The Twelve Nights of Christmas by Nina Mason

The Twelve Nights of Christmas by Nina Mason

Author:Nina Mason
Language: eng
Format: mobi
Publisher: 0
Published: 2018-07-16T16:00:00+00:00


CHAPTER SEVEN

After rising, Rollo joined the two laborers he’d hired to help with the heavy work, which was progressing faster than expected. That, at least was encouraging—because he was determined to get Hollywell Abbey in order, even if his life remained in shambles.

Yes, he planned to lease it as soon as it was habitable, but that was neither here nor there. To him, the house was more than timber and stone. It was a symbol of his family’s honor.

While his mother lived, they were respectable members of the landed gentry. She’d been the glue that held the family together, and Papa, too, as it turned out. To quell his unbearable grief, Rollo’s father took to drinking and gambling. Soon enough, he became a fixture at the Hazard, Faro, and Rouge et Noir tables in nearby Cheltenham. Being a popular resort with Le Bon Ton, the town was home to an abundance of gambling hells of both high and low class.

To pay the debts he accrued, Papa mortgaged Hollywell Abbey, the Gillingham family seat since their ancestors acquired the former monastery after the Reformation. When the money was gone, the bailiffs stripped the house of its treasures, piece by piece. First, they took the silver, then the paintings, then the decorative accessories, and finally, the Elizabethan furniture his mother took such trouble to preserve.

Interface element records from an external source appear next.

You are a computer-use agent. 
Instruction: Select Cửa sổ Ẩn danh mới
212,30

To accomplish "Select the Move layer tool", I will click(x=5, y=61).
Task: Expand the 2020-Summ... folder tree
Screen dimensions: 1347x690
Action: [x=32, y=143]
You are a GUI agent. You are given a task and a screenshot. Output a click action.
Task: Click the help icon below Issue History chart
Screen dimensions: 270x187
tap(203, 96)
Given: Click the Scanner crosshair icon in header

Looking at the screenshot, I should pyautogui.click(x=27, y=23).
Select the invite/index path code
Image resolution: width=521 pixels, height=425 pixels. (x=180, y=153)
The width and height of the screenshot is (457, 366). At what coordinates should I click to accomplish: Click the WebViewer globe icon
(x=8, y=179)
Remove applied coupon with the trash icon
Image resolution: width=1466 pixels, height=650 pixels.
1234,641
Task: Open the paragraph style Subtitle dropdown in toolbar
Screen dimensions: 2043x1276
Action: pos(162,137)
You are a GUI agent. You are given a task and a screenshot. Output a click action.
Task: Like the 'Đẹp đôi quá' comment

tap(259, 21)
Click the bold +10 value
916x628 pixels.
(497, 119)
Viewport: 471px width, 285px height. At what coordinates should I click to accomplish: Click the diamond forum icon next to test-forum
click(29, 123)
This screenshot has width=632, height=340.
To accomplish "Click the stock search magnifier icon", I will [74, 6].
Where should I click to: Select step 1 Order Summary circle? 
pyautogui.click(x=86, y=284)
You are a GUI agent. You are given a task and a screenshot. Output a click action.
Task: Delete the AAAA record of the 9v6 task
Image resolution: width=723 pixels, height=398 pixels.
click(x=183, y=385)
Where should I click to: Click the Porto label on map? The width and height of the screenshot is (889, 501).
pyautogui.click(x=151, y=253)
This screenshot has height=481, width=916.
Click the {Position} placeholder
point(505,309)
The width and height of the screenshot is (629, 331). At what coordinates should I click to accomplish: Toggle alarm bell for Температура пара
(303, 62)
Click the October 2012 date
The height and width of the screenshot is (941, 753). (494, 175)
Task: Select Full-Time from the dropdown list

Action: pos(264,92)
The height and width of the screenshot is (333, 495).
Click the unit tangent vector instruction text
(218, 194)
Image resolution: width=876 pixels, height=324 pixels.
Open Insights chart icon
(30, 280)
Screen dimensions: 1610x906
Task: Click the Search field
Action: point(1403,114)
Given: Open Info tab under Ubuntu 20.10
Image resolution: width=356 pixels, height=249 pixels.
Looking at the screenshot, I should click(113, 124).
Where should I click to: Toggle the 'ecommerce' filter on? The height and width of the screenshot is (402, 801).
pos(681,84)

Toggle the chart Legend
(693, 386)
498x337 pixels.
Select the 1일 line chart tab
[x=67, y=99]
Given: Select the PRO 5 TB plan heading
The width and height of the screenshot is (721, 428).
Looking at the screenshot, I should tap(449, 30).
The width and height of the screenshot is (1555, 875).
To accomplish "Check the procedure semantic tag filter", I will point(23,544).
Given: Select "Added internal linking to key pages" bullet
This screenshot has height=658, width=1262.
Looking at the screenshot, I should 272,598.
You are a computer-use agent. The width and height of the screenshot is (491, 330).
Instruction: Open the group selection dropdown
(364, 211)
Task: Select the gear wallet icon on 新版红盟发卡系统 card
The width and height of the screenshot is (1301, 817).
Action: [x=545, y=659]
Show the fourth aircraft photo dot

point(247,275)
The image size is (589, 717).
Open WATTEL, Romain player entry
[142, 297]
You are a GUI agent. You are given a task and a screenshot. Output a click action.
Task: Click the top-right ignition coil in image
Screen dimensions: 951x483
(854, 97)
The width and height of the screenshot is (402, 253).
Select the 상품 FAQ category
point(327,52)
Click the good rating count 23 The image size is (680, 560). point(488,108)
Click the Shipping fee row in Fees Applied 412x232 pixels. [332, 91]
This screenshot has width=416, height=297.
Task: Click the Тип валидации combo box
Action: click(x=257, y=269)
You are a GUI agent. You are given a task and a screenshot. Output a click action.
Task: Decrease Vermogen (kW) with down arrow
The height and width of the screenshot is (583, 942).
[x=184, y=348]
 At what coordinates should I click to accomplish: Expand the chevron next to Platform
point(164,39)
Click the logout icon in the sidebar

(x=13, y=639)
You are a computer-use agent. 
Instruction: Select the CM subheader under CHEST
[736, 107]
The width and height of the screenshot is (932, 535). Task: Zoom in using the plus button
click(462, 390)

Watching their family heirlooms being carted off by those to whom they meant nothing had been like losing his mother all over again. Rollo was able to save a few trinkets: his grandfather’s watch, his mother’s ring, and the dueling pistols which had been in the family for generations.

Tragically, he could not save his father, who was hauled off to debtor’s prison under a cloud of scandal. Having no profession or source of income, Rollo was sent to his Uncle John, who purchased his nephew a commission in the Royal Army.

Around noon, one of the Pembroke’s footmen delivered a note to Rollo at Hollywell. In it, Penelope informed him she’d spoken to her parents and would come to him after dinner to relay the result.

I also want to skate like we used to in the olden days. Do you remember?

How could he not? They did not just skate together back then; they adapted actual dance steps to the ice. She’d always adored skating—one of the few physical activities permitted to young ladies—and he was no less fond of the amusement himself. The feeling of gliding along so effortlessly, so swiftly, so gracefully, had been all the more exhilarating with his Sweet Pea holding his hand.

He’d reread her note at least a dozen times, searching for any hint as to what she might say. To his great vexation, there were no subtleties to be found.

At the moment, he was gazing out the parlor window, impatient for nightfall. The shadows of twilight creeping over the snow assured him it would not be long now. The encroaching dusk heartened him. The day had seemed as endless as had the night before.